## To do
Turn the data below into a JSON list of strings with one string per line. Leave out blank lines.

------ Given data ------

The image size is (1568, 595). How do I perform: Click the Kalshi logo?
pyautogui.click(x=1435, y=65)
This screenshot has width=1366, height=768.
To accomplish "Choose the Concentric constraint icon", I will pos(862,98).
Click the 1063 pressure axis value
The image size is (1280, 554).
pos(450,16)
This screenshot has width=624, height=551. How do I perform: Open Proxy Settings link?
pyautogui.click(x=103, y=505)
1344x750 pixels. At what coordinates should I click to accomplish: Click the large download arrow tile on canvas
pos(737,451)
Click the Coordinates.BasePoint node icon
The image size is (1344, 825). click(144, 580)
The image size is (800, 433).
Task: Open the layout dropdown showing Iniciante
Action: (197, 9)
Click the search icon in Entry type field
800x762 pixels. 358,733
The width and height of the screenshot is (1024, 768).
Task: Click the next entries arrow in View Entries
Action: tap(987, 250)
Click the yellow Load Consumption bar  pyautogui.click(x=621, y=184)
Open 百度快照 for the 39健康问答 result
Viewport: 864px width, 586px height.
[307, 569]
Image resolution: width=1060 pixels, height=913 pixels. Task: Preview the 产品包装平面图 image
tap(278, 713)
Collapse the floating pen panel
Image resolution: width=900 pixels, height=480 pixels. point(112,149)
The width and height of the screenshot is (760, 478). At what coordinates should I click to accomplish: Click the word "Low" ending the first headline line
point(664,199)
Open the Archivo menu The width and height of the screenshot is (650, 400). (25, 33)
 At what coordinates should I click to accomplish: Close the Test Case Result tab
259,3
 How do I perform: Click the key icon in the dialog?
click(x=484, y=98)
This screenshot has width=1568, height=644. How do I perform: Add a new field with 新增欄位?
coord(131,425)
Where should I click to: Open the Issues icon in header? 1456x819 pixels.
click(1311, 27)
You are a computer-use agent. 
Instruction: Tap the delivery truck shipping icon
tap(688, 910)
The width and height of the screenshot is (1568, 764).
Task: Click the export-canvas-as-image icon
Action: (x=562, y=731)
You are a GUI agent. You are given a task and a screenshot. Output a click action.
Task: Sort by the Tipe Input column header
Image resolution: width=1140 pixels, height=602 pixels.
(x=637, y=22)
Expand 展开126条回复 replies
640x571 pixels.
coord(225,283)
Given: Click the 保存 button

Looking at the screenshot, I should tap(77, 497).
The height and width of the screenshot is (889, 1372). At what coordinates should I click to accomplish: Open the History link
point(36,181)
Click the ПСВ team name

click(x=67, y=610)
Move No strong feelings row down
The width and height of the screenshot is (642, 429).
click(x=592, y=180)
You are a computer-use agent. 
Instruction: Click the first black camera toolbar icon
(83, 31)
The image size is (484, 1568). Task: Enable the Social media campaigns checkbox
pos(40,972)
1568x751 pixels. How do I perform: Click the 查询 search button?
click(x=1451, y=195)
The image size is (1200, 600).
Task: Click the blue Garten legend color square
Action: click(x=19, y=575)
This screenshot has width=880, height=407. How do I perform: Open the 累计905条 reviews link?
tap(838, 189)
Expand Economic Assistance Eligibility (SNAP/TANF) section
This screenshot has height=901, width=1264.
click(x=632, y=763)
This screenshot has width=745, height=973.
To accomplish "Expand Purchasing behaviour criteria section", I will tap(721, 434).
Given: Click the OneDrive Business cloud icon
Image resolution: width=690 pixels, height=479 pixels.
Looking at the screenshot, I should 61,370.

------

## The response
[
  "The image size is (1568, 595). How do I perform: Click the Kalshi logo?",
  "pyautogui.click(x=1435, y=65)",
  "This screenshot has width=1366, height=768.",
  "To accomplish \"Choose the Concentric constraint icon\", I will pos(862,98).",
  "Click the 1063 pressure axis value",
  "The image size is (1280, 554).",
  "pos(450,16)",
  "This screenshot has width=624, height=551. How do I perform: Open Proxy Settings link?",
  "pyautogui.click(x=103, y=505)",
  "1344x750 pixels. At what coordinates should I click to accomplish: Click the large download arrow tile on canvas",
  "pos(737,451)",
  "Click the Coordinates.BasePoint node icon",
  "The image size is (1344, 825). click(144, 580)",
  "The image size is (800, 433).",
  "Task: Open the layout dropdown showing Iniciante",
  "Action: (197, 9)",
  "Click the search icon in Entry type field",
  "800x762 pixels. 358,733",
  "The width and height of the screenshot is (1024, 768).",
  "Task: Click the next entries arrow in View Entries",
  "Action: tap(987, 250)",
  "Click the yellow Load Consumption bar  pyautogui.click(x=621, y=184)",
  "Open 百度快照 for the 39健康问答 result",
  "Viewport: 864px width, 586px height.",
  "[307, 569]",
  "Image resolution: width=1060 pixels, height=913 pixels. Task: Preview the 产品包装平面图 image",
  "tap(278, 713)",
  "Collapse the floating pen panel",
  "Image resolution: width=900 pixels, height=480 pixels. point(112,149)",
  "The width and height of the screenshot is (760, 478). At what coordinates should I click to accomplish: Click the word \"Low\" ending the first headline line",
  "point(664,199)",
  "Open the Archivo menu The width and height of the screenshot is (650, 400). (25, 33)",
  " At what coordinates should I click to accomplish: Close the Test Case Result tab",
  "259,3",
  " How do I perform: Click the key icon in the dialog?",
  "click(x=484, y=98)",
  "This screenshot has width=1568, height=644. How do I perform: Add a new field with 新增欄位?",
  "coord(131,425)",
  "Where should I click to: Open the Issues icon in header? 1456x819 pixels.",
  "click(1311, 27)",
  "You are a computer-use agent. ",
  "Instruction: Tap the delivery truck shipping icon",
  "tap(688, 910)",
  "The width and height of the screenshot is (1568, 764).",
  "Task: Click the export-canvas-as-image icon",
  "Action: (x=562, y=731)",
  "You are a GUI agent. You are given a task and a screenshot. Output a click action.",
  "Task: Sort by the Tipe Input column header",
  "Image resolution: width=1140 pixels, height=602 pixels.",
  "(x=637, y=22)",
  "Expand 展开126条回复 replies",
  "640x571 pixels.",
  "coord(225,283)",
  "Given: Click the 保存 button",
  "Looking at the screenshot, I should tap(77, 497).",
  "The height and width of the screenshot is (889, 1372). At what coordinates should I click to accomplish: Open the History link",
  "point(36,181)",
  "Click the ПСВ team name",
  "click(x=67, y=610)",
  "Move No strong feelings row down",
  "The width and height of the screenshot is (642, 429).",
  "click(x=592, y=180)",
  "You are a computer-use agent. ",
  "Instruction: Click the first black camera toolbar icon",
  "(83, 31)",
  "The image size is (484, 1568). Task: Enable the Social media campaigns checkbox",
  "pos(40,972)",
  "1568x751 pixels. How do I perform: Click the 查询 search button?",
  "click(x=1451, y=195)",
  "The image size is (1200, 600).",
  "Task: Click the blue Garten legend color square",
  "Action: click(x=19, y=575)",
  "This screenshot has width=880, height=407. How do I perform: Open the 累计905条 reviews link?",
  "tap(838, 189)",
  "Expand Economic Assistance Eligibility (SNAP/TANF) section",
  "This screenshot has height=901, width=1264.",
  "click(x=632, y=763)",
  "This screenshot has width=745, height=973.",
  "To accomplish \"Expand Purchasing behaviour criteria section\", I will tap(721, 434).",
  "Given: Click the OneDrive Business cloud icon",
  "Image resolution: width=690 pixels, height=479 pixels.",
  "Looking at the screenshot, I should 61,370."
]